The purpose of this activity is to support students in identifying the relative position of integers on a number line.
It is crucial that students integrate their knowledge of negative integers with their mental understanding of how a number line can be used to order, locate, and compare whole, positive numbers. The number line also develops the idea of an integer as a vector with either positive or negative direction and magnitude (length).
- Present students with an image of a thermometer showing a temperature below zero.
What does it mean to say the temperature is “minus 5 degrees”?
Students may know that in the Celsius scale, zero degrees (0⁰C) is the freezing temperature of fresh water. If possible, make links to a recent context in which the temperature has been below 0 degrees. Count the points on the thermometer scale to explicitly show that -5⁰C is five steps in the negative direction from zero. You might introduce relevant te reo Māori kupu within this discussion, such as paemahana (temperature) and tākiri (degree).
- Draw a vertical number line to represent a thermometer, and label in the middle 0 of it.
Use five negative integer cards or draw 5 arrows each representing -1 to show the position of -5. Continue to locate other temperatures like +5⁰C, -3⁰C, +1⁰C, and -10⁰C on the integer number line. You might do this in conjunction with finding out about the temperature of different cities from around the world.
- Ask students to create a horizontal integer number line using the integer cards.
- Progress to imaging the position of numbers on the integer number line. Begin by only marking benchmark numbers like -10, 0, and 10, before locating other integers such as -2, 9, -7, and -11.
Where is 5 on this number line? (Students might jumps steps of positive one to find the location or halve the space between 0 and 10)
Where is -5 on this number line? (Students might jumps steps of negative one to find the location or halve the space between 0 and -10. They might also use symmetry and mark the position the same distance from zero as 5, in the negative direction).
- Have students play a few games of Integer Squeeze in pairs. The game works as follows:
- Each player starts by drawing several number lines to use for working. Alternatively you could use a laminated number line and whiteboard pens.
- Player A chooses an integer that is somewhere on the line.
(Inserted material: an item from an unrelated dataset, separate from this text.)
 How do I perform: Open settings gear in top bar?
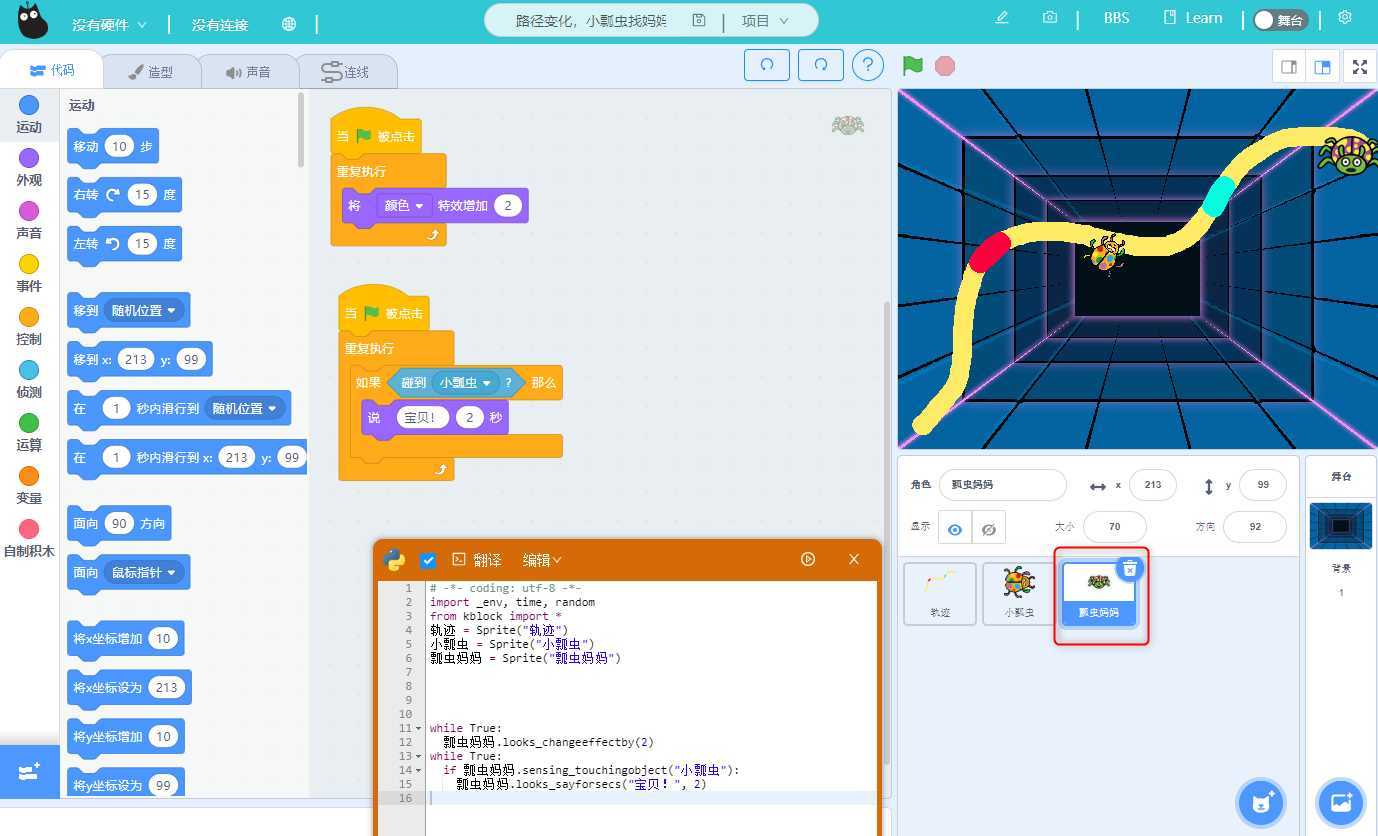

- Player B has five chances to find the number by asking “is the number greater than …?” or “Is the number less than…?” questions.
- Discuss students’ strategies for playing the game and recording where the number might be.
- Player B: Is the number less than five (5)?
Player A: Yes
- Player B: Is the number greater than negative five (-5)?
Player A: Yes
Next steps
- Pose problems where students need to locate a specific integer on the line. Clues might include:
- I am greater than -8.
- I am less than zero.
- I am the same distance from zero as 6.
- Give students specific positions on integer number lines and ask them to name the number.
For example, what numbers are at positions A, B, C, and D?
Look to see if students’ responses are consistent. For example, A and B have the same distance from zero. In mathematics we say that the absolute value of A and B are the same and write |A|=|B|. Since A is half-way between 0 and -20 it must be -10 and B must be 10.